From REAL Trends, the trusted source for real estate industry news, this is REAL Trending, Episode 62. We're breaking down the trends of the week, and showing how they impact brokers and agents, I'm Steve Murray, President of REAL Trends. Today we're discussing the importance of hard evidence, the whole issue of coming soon and pocket listings, and inventory challenges appear to be multiplying. First a quick message about an upcoming event.
A November 4th article in the Wall Street Journal about Michael Crichton, the gentleman author who unfortunately passed away years ago, but brought us Jurassic Park and other fascinating novels, wrote about the need for hard evidence before everyone jumps on a new bandwagon. They cited years ago cases. The first one being for instance, how deadly secondhand cigarette smoke is in restaurants and offices.
But in fact, at the time the alerts were all issued, there was actually no evidence from the EPA or otherwise that in fact secondhand smoke caused cancer. Second, a number of scientists stated as far back as the '70s that in a nuclear exchange between the Soviet Union and the U.S. there would be a nuclear winter that would devastate life throughout the Northern Hemisphere causing a nuclear winter. Again, even though there was no hard evidence that such a thing would happen.
What does that have to do with our industry? There have been numerous articles written about how buyers are bypassing buyer agents and going straight to listing agents in the attempt to do something, or accomplish something. Second, numerous articles talking about the death, and disappearance, and dismemberment, of the MLS. Third, numerous opinions written about the death of brokerage companies with the rise of teams and agents. Yet in every single case, the opinion makers cite no research, no evidence, no facts, that in fact any of these three things are happening.
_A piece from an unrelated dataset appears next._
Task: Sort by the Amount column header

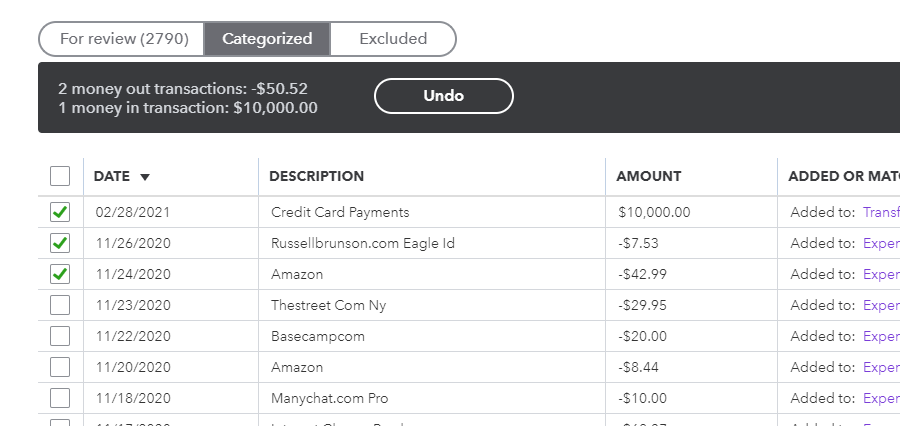Action: click(x=648, y=177)
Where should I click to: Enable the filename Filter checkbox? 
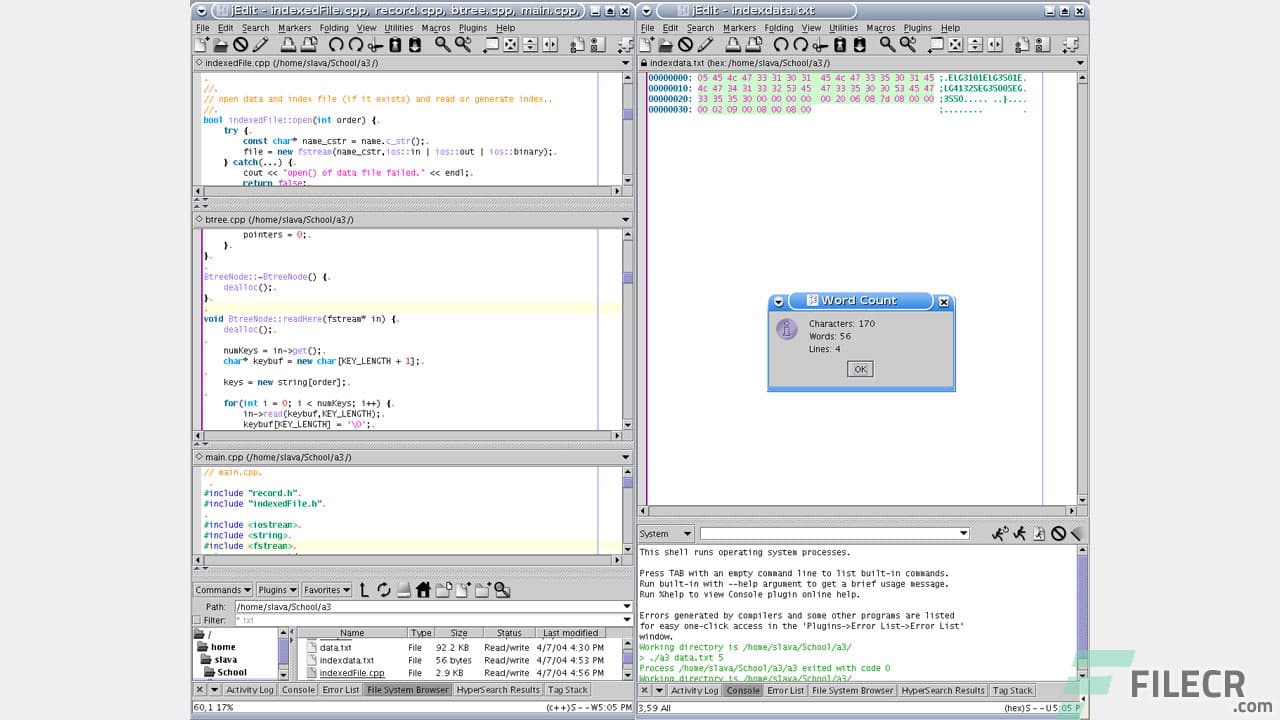[x=197, y=620]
Are they all changing? Absolutely. Redfin's Direct program encourages people to go direct to a listing agent to save money. But in fact that's been going on for dozens of years. There are buyers who perceive they can save money on the purchase price of the home, or get a rebate of part of the commission from the listing agent, if they cut out the buyers' agents. But there is no evidence that is a growing trend, or that a preponderance of buyers actually do that. MLS going away? Pardon me? I haven't noticed actually any of them just out-and-out closing their doors at all, anywhere.
Last, the death of brokerage companies because of teams and agents? Pardon me. What we are seeing is teams forming their own brokerage. So isn't just adaptation the story of the day that brokers are reorganizing and adapting? Yes, some are going out of business. Yes, some are selling and merging with others. But ladies and gentlemen, from 2005 to 2010, 25% of the REAL Trends 500 disappeared in that recession. Had nothing to do with newfangled brokerage or technology trends.
It had to do with a wipe out of housing markets, and brokers caught unprepared for such an event. What's the point? For everyone who cares to listen to this, be very careful when reading information about the death of this, or the change in that. What you really need to do is do critical thinking and research, if it matters to you to do so, before you accept any such statements at face value.
Second, the issue of coming soon, off-market. This editor does not have a firm fixed opinion at this time. Still reading, and listening, and asking questions, more than expressing an opinion, and I have many friends and clients on both sides of the issue. We used to call this "pocket listings", now it's "coming soon".
It's like we changed the term from "scrubbing leads" to "curation of leads", as if putting different window dressing on something that's going on suddenly makes it acceptable, or more acceptable. My only feeling, and my only sense about the whole issue of coming soon is if we are proponents of coming soon solely because we think it benefits consumers, then we're probably doing the right thing.
If however, we are proponents of coming soon because it protects us competitively, or because other people are doing it, then my instinct tells me we're going down the wrong path, and in fact that coming soon should not be recognized as an acceptable way of doing business. But as I started off this conversation, I don't have a firm conclusion on that, but my instinct and 40 years of experience tell me if we are doing it because it "protects us", that is the wrong reason. We can relate back 20 years ago when the internet became a big, big issue in our industry, how some people in the industry went to the moats and the barriers as opposed to embracing and competing.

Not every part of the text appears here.